TEXT SEGMENT:
[Start of Attachment]
Anne Bergeron, Dark Matter: Women Witnessing

«Jane Caputi looks at two major "myths" of the Earth, one ancient and one contemporary, and uses them to devise a manifesto for the survival of nature--which includes human beings--in our current ecological crisis. These are the myths of Mother Earth and the Anthropocene.... Caputi rejects misogynist and colonialist stereotypes, and examines the potency of the Earth Mother in order to deepen awareness of how our relationship to the Earth went astray and what might be done to address this. Drawing upon Indigenous and African American, ecofeminism, ecowomanism, green activism, femme, queer and gender non-binary philosophies, literature and arts, Afrofuturism, and popular culture images, it contends that the Anthropocene is not evidence so much of Man's supremacy, but instead a sign that Mother Nature-Earth, faced with disrespect, is turning away, withdrawing the support systems necessary for life and continuance.»

Marshal Zeringue, The Page 99 Test: Call Your "Mutha'"

«This book is nothing short of a total reimagining and upending of how we relate to the earth and to each other. Caputi artfully and radically envisions a world where we replace hierarchies, dominance, and binaries with messiness, interconnectedness, and collective renewal. We have a choice: one path leads to the intensifying and catastrophic consequences of misogyny and plundering of the planet, while the other offers a world of fanciful dreams, delightful collisions, and irrepressible world-building.»

Breanne Fahs, Professor of Women and Gender Studies, Arizona State University

«Jane Caputi's Call Your "Mutha'" could not have arrived at a better time than now when we are feeling the detrimental effects of a global pandemic that climate change helped to foster. Caputi's urgent call to resist our Anthropocene age and return to our earliest worldview of Earth-Mother is a bold challenge to the postmodern feminists reducing this cosmology to gender essentialism. Of particular value is her generous citations of feminists of color who laid the blueprint for an inclusive, sustainable earth consciousness that we all now need to embrace.»

Janell Hobson, Professor of Women's, Gender and Sexuality Studies, University at Albany, SUNY

«This book offers an original contribution to the literature on the Anthropocene. It is compelling and ambitious, foregrounds black feminist and indigenous thought, and focuses on the role racialized and sexualized violence has played in creating this moment we are in; and how to move forward we must address that.»
[End of Attachment]
PROVIDED RECORDS:
[Start of Attachment]
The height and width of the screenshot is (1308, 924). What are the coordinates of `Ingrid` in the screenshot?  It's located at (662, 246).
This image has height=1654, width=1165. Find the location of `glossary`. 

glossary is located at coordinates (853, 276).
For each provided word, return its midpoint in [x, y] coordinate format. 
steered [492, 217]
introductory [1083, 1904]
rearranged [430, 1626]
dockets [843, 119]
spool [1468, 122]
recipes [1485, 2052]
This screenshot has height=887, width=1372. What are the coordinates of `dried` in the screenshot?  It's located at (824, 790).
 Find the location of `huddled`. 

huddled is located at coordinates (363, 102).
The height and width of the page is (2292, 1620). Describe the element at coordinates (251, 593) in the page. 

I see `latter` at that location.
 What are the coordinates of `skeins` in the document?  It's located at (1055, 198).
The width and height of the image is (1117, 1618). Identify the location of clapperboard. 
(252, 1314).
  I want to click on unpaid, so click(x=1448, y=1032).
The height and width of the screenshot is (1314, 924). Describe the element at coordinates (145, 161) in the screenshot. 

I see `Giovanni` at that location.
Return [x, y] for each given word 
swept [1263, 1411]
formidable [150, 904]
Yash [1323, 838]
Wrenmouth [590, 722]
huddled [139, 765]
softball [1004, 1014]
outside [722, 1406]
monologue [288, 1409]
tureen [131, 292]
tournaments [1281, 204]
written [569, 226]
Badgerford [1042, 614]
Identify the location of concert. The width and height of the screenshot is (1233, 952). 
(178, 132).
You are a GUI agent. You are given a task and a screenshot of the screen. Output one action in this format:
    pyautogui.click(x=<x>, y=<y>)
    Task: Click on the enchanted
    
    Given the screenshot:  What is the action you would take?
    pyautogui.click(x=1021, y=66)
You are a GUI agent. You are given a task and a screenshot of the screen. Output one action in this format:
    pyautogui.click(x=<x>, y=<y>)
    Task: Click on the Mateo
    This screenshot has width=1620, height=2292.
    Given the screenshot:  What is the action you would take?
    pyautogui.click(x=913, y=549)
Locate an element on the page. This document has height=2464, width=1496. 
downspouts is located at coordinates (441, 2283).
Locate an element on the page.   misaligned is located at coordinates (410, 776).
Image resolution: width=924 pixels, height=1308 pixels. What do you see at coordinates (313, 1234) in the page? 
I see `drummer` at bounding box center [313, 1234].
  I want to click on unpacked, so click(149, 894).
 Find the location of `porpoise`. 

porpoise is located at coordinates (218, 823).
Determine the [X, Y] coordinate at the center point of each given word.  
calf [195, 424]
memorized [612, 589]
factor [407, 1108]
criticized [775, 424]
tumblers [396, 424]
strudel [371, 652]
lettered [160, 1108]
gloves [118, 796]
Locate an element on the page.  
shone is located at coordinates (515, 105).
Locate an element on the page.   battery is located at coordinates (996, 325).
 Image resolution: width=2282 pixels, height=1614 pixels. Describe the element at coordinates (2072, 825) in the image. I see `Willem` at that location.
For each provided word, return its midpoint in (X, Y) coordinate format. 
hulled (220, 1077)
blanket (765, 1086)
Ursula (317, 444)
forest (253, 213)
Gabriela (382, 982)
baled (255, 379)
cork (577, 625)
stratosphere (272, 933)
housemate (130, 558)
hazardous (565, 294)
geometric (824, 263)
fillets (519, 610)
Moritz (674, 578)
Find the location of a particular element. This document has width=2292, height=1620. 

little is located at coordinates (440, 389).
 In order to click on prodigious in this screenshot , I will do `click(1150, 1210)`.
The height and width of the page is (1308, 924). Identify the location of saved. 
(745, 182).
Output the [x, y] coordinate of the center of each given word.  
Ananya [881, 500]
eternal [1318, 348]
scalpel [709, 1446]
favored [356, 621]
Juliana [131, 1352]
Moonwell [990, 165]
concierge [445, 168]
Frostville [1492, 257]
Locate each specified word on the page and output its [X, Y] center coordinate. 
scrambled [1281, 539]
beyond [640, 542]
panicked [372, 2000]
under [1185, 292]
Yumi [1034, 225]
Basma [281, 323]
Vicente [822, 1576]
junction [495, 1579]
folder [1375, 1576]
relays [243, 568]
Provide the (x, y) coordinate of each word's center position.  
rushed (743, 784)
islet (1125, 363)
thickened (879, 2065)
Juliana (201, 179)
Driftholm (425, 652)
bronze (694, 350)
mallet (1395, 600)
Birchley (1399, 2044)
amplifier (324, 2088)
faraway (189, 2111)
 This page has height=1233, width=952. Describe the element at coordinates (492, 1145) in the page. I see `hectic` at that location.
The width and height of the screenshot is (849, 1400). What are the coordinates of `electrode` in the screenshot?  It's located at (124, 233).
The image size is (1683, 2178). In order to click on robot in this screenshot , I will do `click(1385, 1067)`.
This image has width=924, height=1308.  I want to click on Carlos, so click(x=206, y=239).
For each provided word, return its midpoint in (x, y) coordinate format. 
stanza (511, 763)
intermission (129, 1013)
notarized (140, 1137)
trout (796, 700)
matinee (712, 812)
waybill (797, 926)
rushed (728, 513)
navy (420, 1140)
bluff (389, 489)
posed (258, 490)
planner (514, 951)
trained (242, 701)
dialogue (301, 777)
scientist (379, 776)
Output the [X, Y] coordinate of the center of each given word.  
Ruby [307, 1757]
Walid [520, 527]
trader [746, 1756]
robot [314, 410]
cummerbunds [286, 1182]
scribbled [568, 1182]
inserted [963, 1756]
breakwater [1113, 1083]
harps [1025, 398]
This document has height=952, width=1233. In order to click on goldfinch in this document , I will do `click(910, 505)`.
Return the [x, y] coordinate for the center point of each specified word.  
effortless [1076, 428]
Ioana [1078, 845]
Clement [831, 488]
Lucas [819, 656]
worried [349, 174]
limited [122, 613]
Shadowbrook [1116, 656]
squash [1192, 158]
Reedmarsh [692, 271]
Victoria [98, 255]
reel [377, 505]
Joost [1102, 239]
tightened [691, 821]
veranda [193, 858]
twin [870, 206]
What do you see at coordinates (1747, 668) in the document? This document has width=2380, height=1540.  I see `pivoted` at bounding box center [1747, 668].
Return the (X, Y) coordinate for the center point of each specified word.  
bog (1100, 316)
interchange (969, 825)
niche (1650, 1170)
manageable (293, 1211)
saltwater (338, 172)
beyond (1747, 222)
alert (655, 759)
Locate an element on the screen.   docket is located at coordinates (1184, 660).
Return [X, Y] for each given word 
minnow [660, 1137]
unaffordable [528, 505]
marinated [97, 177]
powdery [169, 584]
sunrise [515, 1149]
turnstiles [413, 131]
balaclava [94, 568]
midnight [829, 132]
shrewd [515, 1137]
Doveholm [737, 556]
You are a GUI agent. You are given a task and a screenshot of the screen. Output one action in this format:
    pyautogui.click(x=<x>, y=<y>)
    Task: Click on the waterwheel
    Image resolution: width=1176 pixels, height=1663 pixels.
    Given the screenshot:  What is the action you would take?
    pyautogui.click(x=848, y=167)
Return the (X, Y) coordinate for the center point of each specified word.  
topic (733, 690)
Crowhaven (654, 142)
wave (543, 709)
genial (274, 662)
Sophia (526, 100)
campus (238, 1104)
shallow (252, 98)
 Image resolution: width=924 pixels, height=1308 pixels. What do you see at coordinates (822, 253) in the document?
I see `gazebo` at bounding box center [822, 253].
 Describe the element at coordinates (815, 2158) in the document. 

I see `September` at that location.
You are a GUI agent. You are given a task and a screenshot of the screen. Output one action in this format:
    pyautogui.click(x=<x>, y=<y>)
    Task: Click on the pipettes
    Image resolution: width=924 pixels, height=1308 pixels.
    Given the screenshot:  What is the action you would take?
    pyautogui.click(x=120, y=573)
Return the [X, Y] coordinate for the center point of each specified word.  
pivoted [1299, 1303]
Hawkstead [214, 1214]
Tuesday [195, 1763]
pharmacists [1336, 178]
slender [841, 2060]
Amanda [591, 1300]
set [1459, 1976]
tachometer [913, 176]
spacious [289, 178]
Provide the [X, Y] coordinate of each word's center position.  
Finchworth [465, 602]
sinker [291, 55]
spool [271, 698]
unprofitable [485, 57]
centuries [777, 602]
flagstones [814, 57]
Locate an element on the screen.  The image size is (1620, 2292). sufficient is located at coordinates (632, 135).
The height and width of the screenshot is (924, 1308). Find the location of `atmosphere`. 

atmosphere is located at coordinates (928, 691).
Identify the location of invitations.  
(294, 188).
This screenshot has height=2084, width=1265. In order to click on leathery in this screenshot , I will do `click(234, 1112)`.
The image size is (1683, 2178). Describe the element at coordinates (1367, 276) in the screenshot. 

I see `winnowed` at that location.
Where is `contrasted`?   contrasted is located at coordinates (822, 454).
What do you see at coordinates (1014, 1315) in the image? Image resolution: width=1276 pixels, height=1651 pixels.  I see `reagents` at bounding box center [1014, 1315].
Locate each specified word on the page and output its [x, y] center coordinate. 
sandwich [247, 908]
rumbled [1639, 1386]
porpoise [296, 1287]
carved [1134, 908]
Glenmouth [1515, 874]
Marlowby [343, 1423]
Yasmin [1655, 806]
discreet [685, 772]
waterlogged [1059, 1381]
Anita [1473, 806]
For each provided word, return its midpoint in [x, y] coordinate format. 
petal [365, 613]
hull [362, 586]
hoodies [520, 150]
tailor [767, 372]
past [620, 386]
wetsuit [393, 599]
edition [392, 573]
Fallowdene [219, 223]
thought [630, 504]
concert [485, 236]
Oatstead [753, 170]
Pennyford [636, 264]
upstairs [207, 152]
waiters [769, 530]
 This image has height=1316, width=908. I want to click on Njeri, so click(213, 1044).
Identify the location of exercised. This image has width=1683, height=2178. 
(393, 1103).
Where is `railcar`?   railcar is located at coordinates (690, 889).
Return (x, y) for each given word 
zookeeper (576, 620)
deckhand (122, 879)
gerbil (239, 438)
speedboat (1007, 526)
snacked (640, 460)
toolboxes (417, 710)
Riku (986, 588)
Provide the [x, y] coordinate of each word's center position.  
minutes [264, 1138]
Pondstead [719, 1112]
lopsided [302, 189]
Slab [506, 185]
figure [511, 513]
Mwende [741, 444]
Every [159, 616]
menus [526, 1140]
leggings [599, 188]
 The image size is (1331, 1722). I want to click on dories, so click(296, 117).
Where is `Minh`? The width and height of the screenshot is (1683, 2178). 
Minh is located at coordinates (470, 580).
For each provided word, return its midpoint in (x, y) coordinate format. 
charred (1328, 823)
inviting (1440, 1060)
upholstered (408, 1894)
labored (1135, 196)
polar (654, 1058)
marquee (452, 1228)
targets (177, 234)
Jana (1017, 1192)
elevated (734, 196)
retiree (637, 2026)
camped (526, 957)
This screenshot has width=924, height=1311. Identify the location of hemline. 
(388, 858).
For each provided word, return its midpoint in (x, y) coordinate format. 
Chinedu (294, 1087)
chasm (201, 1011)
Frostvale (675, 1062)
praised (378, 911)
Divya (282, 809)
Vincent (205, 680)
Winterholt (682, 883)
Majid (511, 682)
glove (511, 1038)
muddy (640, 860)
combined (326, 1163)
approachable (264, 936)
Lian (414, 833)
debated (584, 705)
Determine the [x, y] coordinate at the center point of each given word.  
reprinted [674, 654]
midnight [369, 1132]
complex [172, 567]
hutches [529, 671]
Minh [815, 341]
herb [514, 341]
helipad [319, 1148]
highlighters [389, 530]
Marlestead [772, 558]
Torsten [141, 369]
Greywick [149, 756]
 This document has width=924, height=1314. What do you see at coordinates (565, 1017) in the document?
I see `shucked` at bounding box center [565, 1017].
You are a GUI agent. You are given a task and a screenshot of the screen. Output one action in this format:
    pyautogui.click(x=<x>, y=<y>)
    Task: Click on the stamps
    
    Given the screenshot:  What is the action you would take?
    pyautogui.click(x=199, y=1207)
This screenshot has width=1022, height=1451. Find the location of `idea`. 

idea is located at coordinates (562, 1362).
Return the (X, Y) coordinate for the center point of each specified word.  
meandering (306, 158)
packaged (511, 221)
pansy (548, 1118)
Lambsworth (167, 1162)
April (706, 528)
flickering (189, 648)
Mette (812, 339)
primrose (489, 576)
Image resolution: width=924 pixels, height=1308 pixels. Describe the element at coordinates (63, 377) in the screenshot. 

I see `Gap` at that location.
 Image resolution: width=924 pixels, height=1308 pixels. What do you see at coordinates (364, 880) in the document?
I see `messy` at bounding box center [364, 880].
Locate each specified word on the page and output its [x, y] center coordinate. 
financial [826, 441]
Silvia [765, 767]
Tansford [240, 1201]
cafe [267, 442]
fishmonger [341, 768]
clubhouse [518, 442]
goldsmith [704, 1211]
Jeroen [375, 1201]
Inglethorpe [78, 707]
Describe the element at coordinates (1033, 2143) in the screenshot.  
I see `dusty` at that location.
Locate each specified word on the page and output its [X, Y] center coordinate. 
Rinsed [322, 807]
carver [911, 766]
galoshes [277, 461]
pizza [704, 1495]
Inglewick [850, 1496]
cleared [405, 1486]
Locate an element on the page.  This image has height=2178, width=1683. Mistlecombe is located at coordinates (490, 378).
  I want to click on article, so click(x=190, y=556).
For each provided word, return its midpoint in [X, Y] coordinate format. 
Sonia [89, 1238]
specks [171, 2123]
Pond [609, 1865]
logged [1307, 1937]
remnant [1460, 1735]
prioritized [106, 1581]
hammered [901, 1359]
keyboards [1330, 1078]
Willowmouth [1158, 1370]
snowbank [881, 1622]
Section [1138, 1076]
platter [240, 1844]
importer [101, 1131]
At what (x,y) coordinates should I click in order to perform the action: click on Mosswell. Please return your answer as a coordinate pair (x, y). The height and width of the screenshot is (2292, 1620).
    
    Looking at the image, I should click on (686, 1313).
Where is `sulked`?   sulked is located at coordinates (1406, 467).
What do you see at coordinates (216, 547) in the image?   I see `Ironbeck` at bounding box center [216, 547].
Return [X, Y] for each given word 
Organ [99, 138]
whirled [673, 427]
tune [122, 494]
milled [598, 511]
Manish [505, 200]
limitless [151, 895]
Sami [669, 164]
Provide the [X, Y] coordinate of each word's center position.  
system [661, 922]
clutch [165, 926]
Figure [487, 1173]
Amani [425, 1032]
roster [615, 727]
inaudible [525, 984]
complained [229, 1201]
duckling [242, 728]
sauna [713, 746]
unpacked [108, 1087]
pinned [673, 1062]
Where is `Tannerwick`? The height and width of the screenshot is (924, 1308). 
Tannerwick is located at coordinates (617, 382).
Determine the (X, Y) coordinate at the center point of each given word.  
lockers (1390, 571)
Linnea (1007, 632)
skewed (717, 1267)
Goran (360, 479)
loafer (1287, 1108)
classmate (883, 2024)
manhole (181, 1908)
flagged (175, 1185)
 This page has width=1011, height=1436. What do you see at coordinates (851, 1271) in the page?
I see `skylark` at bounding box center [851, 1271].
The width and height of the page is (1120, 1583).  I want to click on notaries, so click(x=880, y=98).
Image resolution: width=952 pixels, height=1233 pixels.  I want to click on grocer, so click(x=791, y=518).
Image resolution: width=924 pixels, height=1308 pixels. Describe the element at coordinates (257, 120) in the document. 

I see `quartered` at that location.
[End of Attachment]
QUESTIONS ON THE MATERIAL:
a) In the book blurbs on Call Your "Mutha'", which two myths of the Earth does Jane Caputi examine?
b) Extend the book blurbs on Call Your "Mutha'" beyond their final passage.

OUTPUTS IN ORDER:
a) The myths of Mother Earth and the Anthropocene.

b)
Melissa A. Johnson, Professor of Anthropology, Southwestern University

«Beautifully ambitious. Caputi draws from and builds on a wide range of scholarship and produces an original contribution to the literature. A must-read for scholars of gender studies, environmental studies, Native American studies, religious studies, and African American studies.»

AnaLouise Keating, Professor of Multicultural Women's & Gender Studies, Texas Woman's University

«Caputi demonstrates that the metaphor of 'mother' dominates many indigenous and minority cultures, and provides a sustainable and desirable hope for our relationship with land, planet, earth, territory. With the rise of capitalism and patriarchy, Caputi argues that when power is taken from women, the earth is damaged; and, as the planet dies, toxicity is moved into minority lands, slums, ghettos, barrios, and reservations, i.e., the very sites where hope dwells. Under Caputi's impressive and wide-ranging research of popular culture, we are brought, once again, to the central question of the relationship between earth and women.»

Kathy Rudy, Professor of Gender, Sexuality, and Feminist Studies, Duke University

«This is a unique and compelling book that will make a significant contribution to the increasingly difficult and yet imperative public debate on humans' roles in environmental degradations and climate change. Caputi's book will transform the public discourse about humans' place in the planetary, challenging the patriarchal and utilitarian ways of seeing and talking about Earth/Nature/Mother.»